**Problem to work on:** Update the lines below by changing "chevron" to "arrow" and leaving everything else as it is.

**Extracted data:**
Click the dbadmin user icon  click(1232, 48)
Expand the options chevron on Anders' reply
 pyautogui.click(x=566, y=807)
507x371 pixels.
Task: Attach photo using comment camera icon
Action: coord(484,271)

**Exercise output:**
Click the dbadmin user icon  click(1232, 48)
Expand the options arrow on Anders' reply
 pyautogui.click(x=566, y=807)
507x371 pixels.
Task: Attach photo using comment camera icon
Action: coord(484,271)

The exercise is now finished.